CARLTON FLETCHER: Finding ghosts on a 3-by-5 index card
OPINION: Old coach’s words ring true through the passage of years
By Carlton Fletcher
I was going through some old stuff the other day when I came upon it. It was worn with the passage of 45-plus years, and the writing — in pencil — was all but faded to illegibility.
But there it was, a 3-by-5 index card with the goals that had been taped to the inside bill of my cap during the 1973 high school baseball season. As Robbie Roberson sang, “Man, that sure stirred up some ghosts for me.”
We had a new coach at Irwin County High in 1973, L.M. “Bozie” Wesson, and it became apparent from the get-go that he knew his baseball. The team had had a sub-mediocre, sub-.500 season the year before, and there was not a lot of championship speculation surrounding the Indians in ‘73.
One of the things Wesson did before the season started was have the players write their individual and team goals on those aforementioned index cards and tape them inside the bill of our caps. That way, he told us, we’d always be reminded of what we wanted to accomplish during the season.
We all have those memories in life that remain vivid no matter how much time passes. I’ll never forget this exchange I had with Coach Wesson.
HIM: “Fletcher, you got your goals in your cap?”
ME: “Yes, sir, coach.”
HIM: “Let me take a look. Hmmm, you say you want to hit .275 for the year? Son, if you hit .275, we’ll win the region.”
(A note here: I think if I hadn’t made the team the year before as a freshman and hadn’t played football, I probably wouldn’t have even made the Irwin baseball team in 1973. During tryouts and after the team was picked, I couldn’t hit a lick. I was fast and I knew the game, but I just couldn’t hit during pre-season batting practice. I earned a starting position (first base), but I was placed in the No. 9 slot in the batting order. I’m sure if we’d had DHs back then, I probably would have been a defensive specialist.)
But, as we all know, things sometimes have a funny way of working out. I did hit above .275 that year, .429 actually. And while we didn’t win the region championship, we did kind of (over)achieve what Wesson said we could: We won the state championship.
Most people don’t believe in that “team of destiny” stuff, but the way that dream 1973 season went down, I think we could have changed a few people’s minds.
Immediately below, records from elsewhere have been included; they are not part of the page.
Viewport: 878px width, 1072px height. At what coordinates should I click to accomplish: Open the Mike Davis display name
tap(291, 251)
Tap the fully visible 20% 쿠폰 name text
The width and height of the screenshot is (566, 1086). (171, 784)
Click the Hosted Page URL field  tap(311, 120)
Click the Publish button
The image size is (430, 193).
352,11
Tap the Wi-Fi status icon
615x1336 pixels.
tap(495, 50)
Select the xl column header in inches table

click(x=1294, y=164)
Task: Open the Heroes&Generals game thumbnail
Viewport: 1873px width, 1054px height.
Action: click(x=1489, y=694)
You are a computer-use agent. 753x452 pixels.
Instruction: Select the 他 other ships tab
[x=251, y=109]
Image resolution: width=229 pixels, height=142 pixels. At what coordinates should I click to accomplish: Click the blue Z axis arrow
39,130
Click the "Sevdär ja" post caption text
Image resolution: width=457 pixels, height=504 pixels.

We “backed into” the playoffs, only getting one of two slots from our region when one of the top-ranked teams in the league actually lost on the final day of the season to the last-place team in the region.
Then the magic happened. We kept advancing, eventually getting a shot in the South Georgia finals against Mt. de Sales, the private Macon Catholic school that had not lost a game in a couple of years. But we beat them and earned the chance to host Atlanta’s M.D. Collins in the finals.
We had a wonderful pitcher on the team — Larry Hyman, who would sign with the Boston Red Sox when he graduated — and a group of gritty guys who just loved to play the game. Former Tifton Gazette sports writer Gary Shelton summed it up best in a column he wrote in advance of the title series: “No, this Irwin team is not impressive. They just win. And they’re now two wins away from a state championship.”
It seems we did what we had to do to win, never relying on just one guy to carry us. A perfect example was the state finals with Collins.
As I said, I’d hit way beyond anybody’s expectations during the year — moving up to No. 2 in the batting order — and I’d had pretty good series leading up to the finals. I remember at batting practice the day before the championship series, I was pounding line drives all over the park.
So we get into the games — a double-header at our place — and after lining out my first time at bat, I struck out seven times in a row! I had, to that point, struck out only once during the season.
Meanwhile, our right fielder, Eddie Giddens, who had not exactly had a stellar year at the plate, got the game-winning hits in both games.
That was my junior year of school. We went to the state finals again the next year and lost, then Irwin won the championship again in 1975, a mini-dynasty from a program that had to that point never been exactly world-beaters.
I remember riding home in the car with Coach Wesson and several other players, dejected, after the loss to Harlem High School in the 1974 finals. We were talking about life, and I remember saying, “I know all the things my dad has done for me, and I really wish I could repay him.”
My coach said, “Son, you’ve done that with the things you’ve accomplished as part of this team.”
I didn’t really know what he meant until I had a son of my own.